SOURCE EXCERPT:
══════════════════════════════

Sometimes life does imitate art.

I have been, for a number of years, a fan of the books of author John Grisham. I’m sure that there are at least a few of you out there who also read Grisham’s work. It’s kind of unavoidable at some point, as the attorney and former Mississippi state legislator has cranked out nearly 40 novels in the last three decades.

As you are likely aware, most — but not all — of Grisham’s books are legal thrillers, with murder and betrayal and various schemes often at the center of the story. There have been a number of movie adaptations of his work, particularly back in the 1990s, when “A Time to Kill,” “The Firm,” “The Client,” “The Pelican Brief” and others hit theaters and featured A-list stars.

But it’s Grisham’s novels that are set in the Deep South that particularly resonate with me. He often writes about the fictional small town of Clanton, Mississippi, and if you are, like me, from a small town in the South, the picture he paints of that life is especially vivid. Those novels speak to the rural Southern experience in a knowing, nuanced way that is rarely matched in modern fiction.

══════════════════════════════

AVAILABLE DATA:
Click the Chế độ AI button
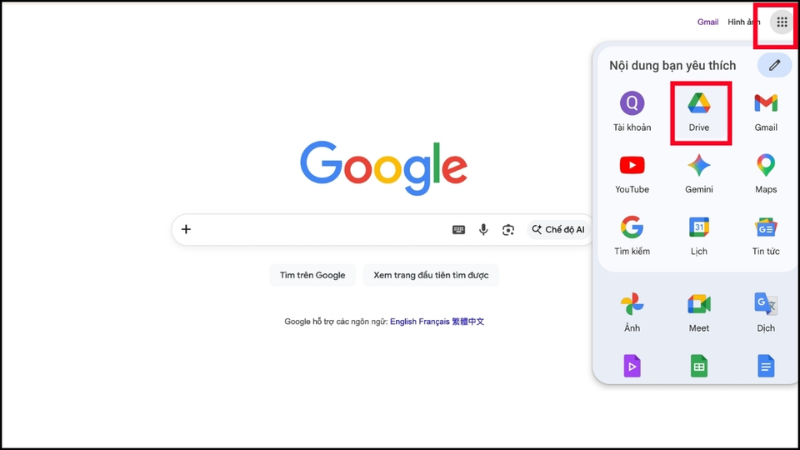The image size is (800, 450). 558,230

══════════════════════════════

DIRECTIVES:
• 1. List every film adaptation named in the John Grisham passage.
• 2. According to the John Grisham passage, why is reading Grisham's work "kind of unavoidable at some point"?
The data has no role in this work.

ANSWER SET:
• 1. "A Time to Kill," "The Firm," "The Client," and "The Pelican Brief."

• 2. Reading his work is hard to avoid because Grisham has produced nearly 40 novels in the last three decades.